Segment Start: Material for this exercise

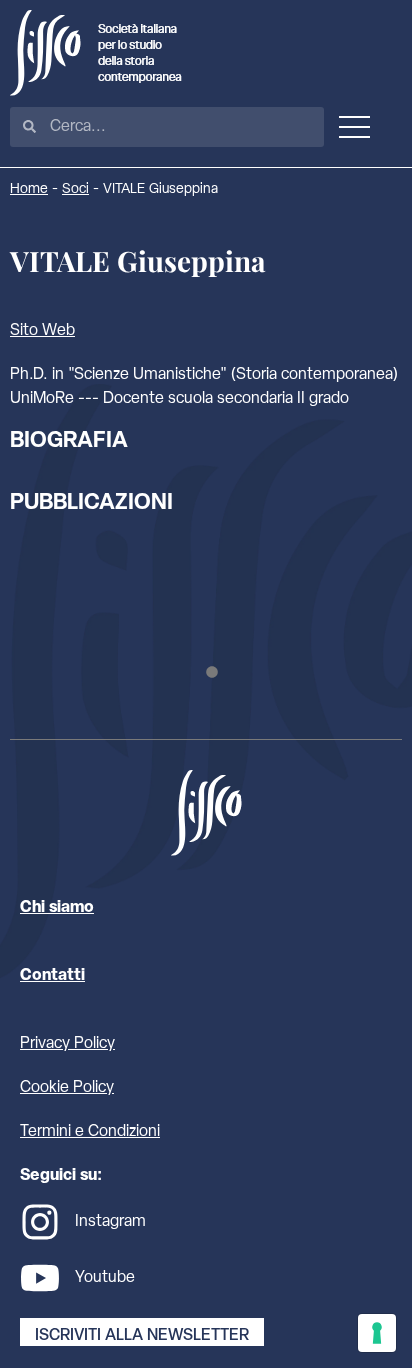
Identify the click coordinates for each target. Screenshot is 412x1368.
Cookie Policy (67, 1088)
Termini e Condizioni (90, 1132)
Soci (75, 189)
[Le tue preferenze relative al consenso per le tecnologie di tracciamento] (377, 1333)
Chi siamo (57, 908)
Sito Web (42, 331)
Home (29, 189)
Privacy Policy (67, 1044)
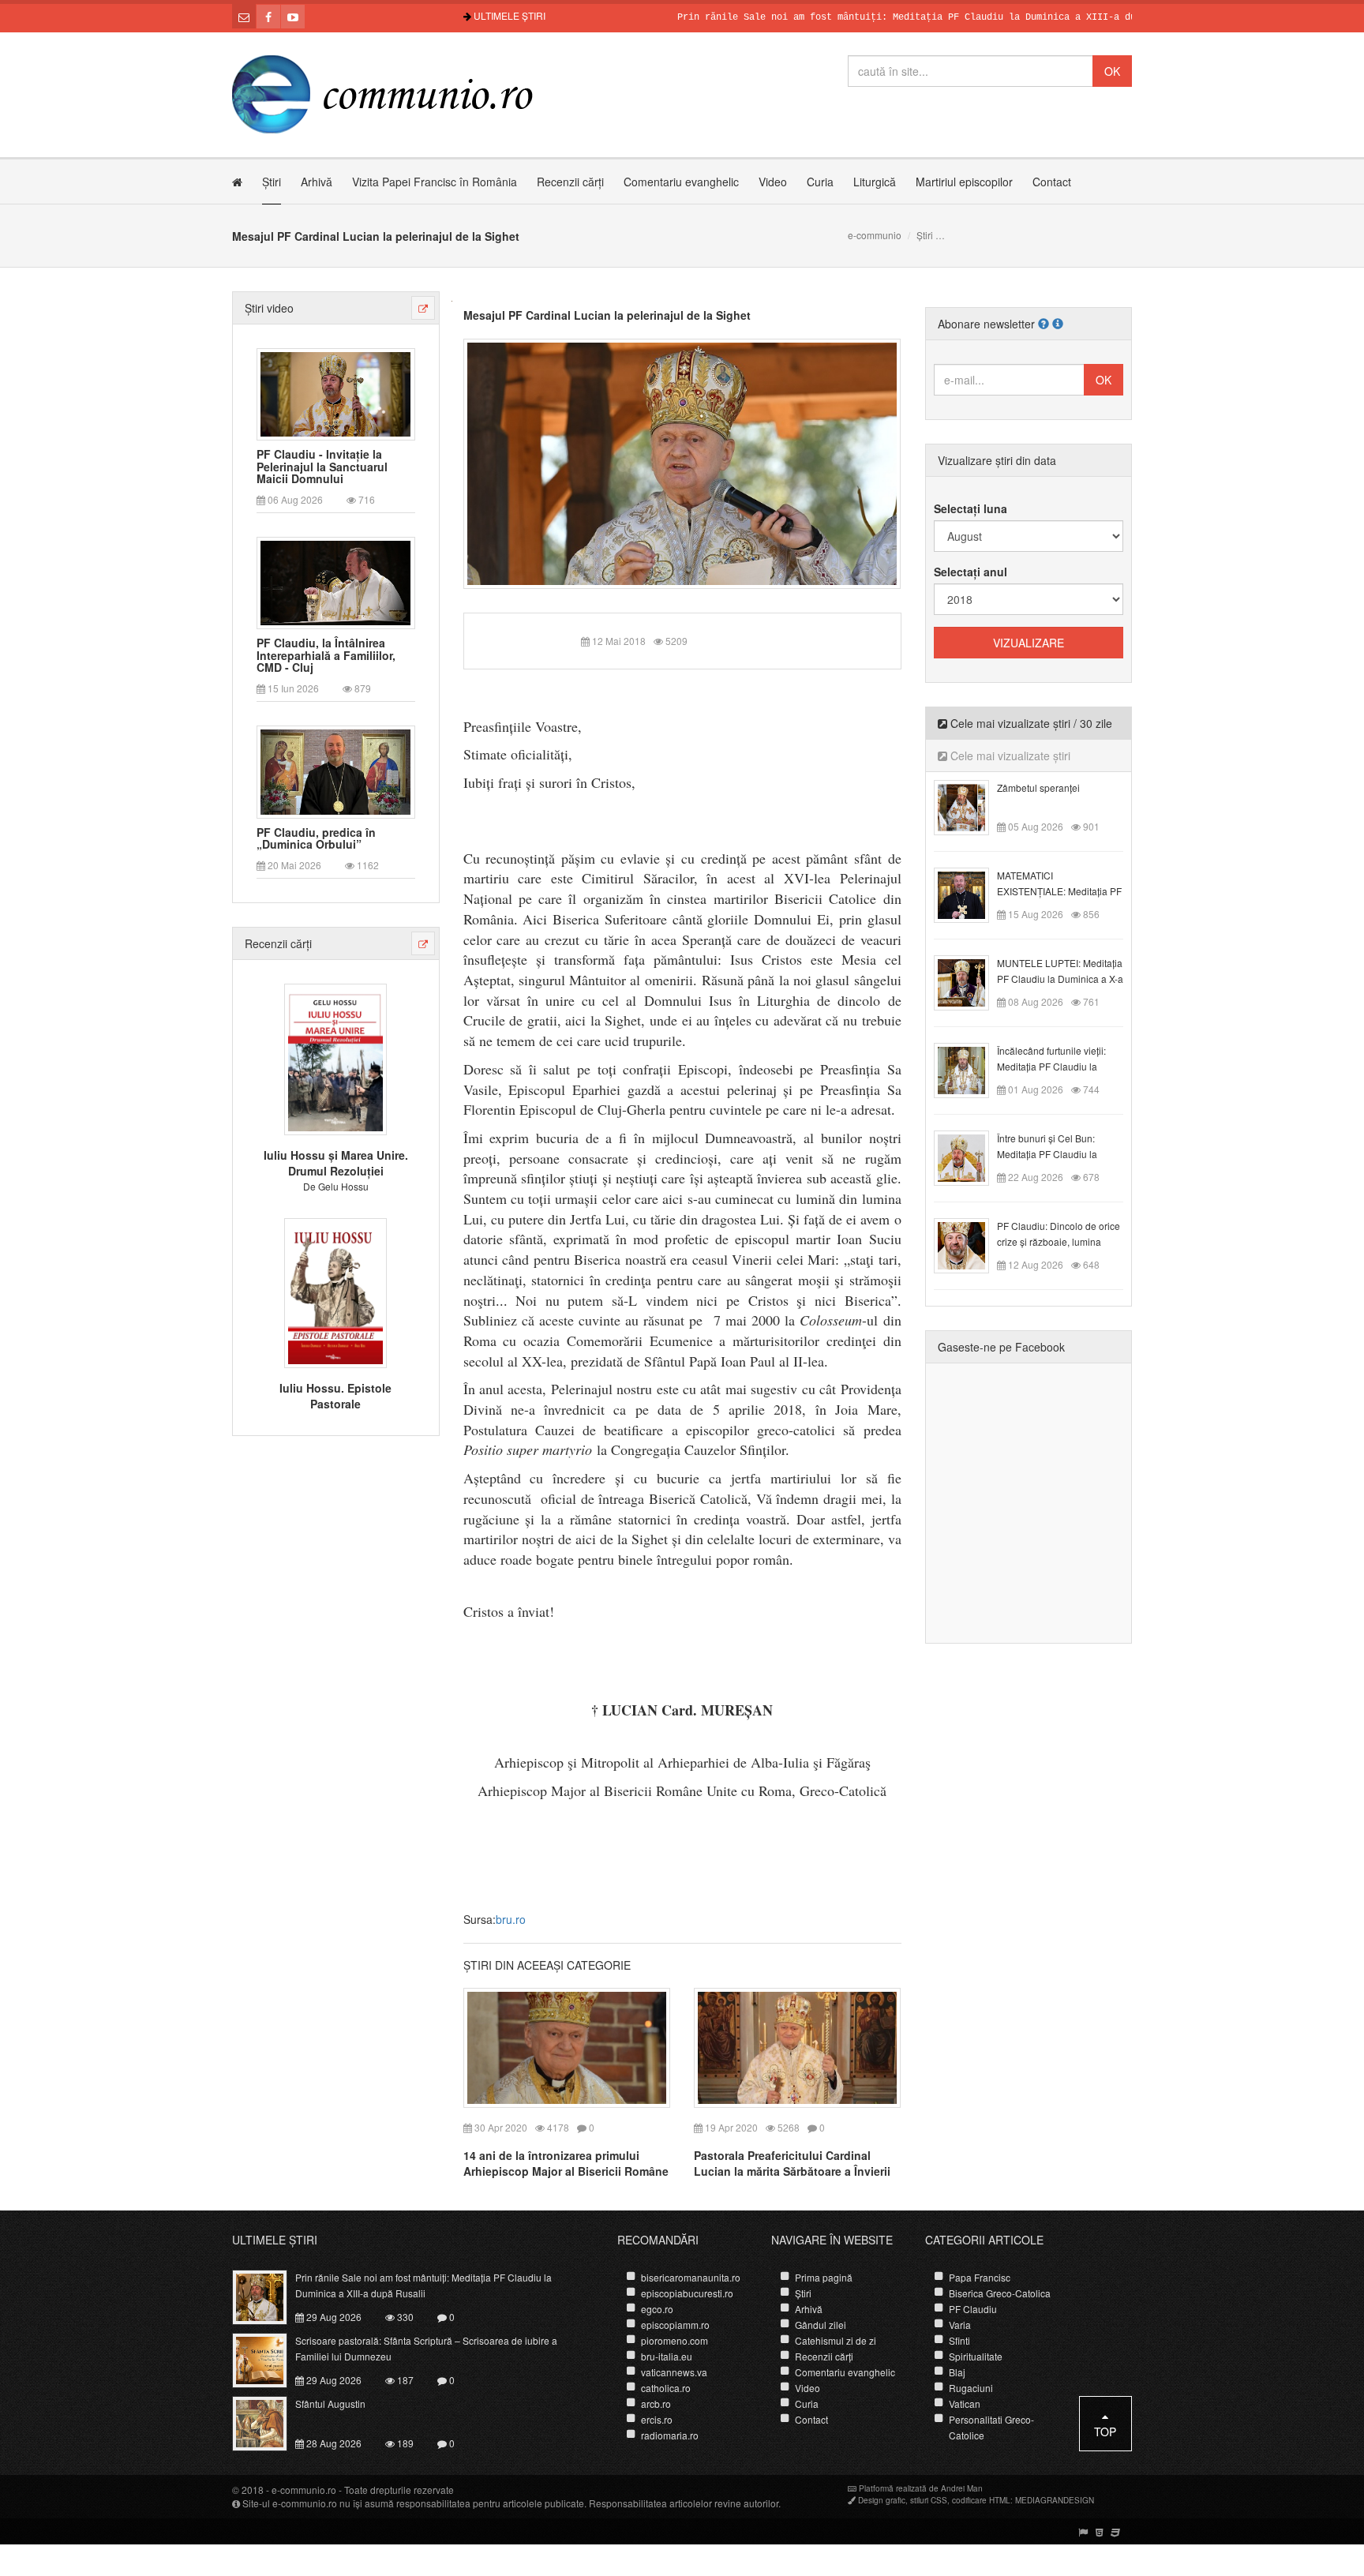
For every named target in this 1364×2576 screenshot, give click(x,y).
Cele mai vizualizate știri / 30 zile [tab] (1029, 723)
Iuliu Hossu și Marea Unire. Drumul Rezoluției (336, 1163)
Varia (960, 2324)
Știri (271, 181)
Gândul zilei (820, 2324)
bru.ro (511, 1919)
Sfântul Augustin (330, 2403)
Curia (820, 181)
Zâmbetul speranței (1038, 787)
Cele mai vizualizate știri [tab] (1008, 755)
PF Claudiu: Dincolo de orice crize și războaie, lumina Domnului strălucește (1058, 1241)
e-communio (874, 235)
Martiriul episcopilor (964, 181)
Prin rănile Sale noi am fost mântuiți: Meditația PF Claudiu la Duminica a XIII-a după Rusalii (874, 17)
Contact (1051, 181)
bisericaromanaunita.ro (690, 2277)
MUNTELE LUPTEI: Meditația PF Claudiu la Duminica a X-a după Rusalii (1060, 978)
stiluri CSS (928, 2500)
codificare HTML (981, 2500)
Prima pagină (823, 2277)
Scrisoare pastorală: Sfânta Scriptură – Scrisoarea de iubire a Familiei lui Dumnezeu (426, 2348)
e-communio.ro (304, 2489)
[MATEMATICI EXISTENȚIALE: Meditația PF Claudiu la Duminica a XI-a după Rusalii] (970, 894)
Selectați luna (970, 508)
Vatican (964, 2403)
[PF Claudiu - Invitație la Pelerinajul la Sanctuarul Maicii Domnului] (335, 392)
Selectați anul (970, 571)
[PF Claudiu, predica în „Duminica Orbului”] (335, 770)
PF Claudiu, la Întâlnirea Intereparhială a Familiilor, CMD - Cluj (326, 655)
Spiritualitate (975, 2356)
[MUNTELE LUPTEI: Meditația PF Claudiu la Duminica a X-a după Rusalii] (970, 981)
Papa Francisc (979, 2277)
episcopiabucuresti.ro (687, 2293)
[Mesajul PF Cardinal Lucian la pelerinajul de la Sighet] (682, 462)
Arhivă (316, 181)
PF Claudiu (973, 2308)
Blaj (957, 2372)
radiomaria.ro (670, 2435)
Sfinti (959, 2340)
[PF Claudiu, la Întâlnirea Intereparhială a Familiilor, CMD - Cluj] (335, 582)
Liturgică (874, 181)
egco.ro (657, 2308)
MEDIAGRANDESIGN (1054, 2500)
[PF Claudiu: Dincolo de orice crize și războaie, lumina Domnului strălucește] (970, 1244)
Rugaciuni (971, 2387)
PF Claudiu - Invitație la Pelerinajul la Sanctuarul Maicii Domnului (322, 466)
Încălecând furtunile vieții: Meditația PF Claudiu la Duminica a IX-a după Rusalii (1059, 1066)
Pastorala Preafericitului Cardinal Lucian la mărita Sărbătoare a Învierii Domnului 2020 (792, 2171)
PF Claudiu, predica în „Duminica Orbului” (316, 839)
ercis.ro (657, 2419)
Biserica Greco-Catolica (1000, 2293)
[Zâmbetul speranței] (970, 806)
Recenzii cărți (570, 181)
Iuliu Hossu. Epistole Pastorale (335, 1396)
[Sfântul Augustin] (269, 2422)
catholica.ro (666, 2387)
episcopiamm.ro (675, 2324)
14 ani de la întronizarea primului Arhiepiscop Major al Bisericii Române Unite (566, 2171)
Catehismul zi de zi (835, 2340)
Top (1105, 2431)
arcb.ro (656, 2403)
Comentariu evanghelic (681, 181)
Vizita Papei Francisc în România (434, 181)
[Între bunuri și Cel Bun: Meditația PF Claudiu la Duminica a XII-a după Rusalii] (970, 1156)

Segment End: Material for this exercise

What you will do: Read the entries and pick out all lines that include the word "Întâlnirea".

Result of the exercise:
PF Claudiu, la Întâlnirea Intereparhială a Familiilor, CMD - Cluj (326, 655)
[PF Claudiu, la Întâlnirea Intereparhială a Familiilor, CMD - Cluj] (335, 582)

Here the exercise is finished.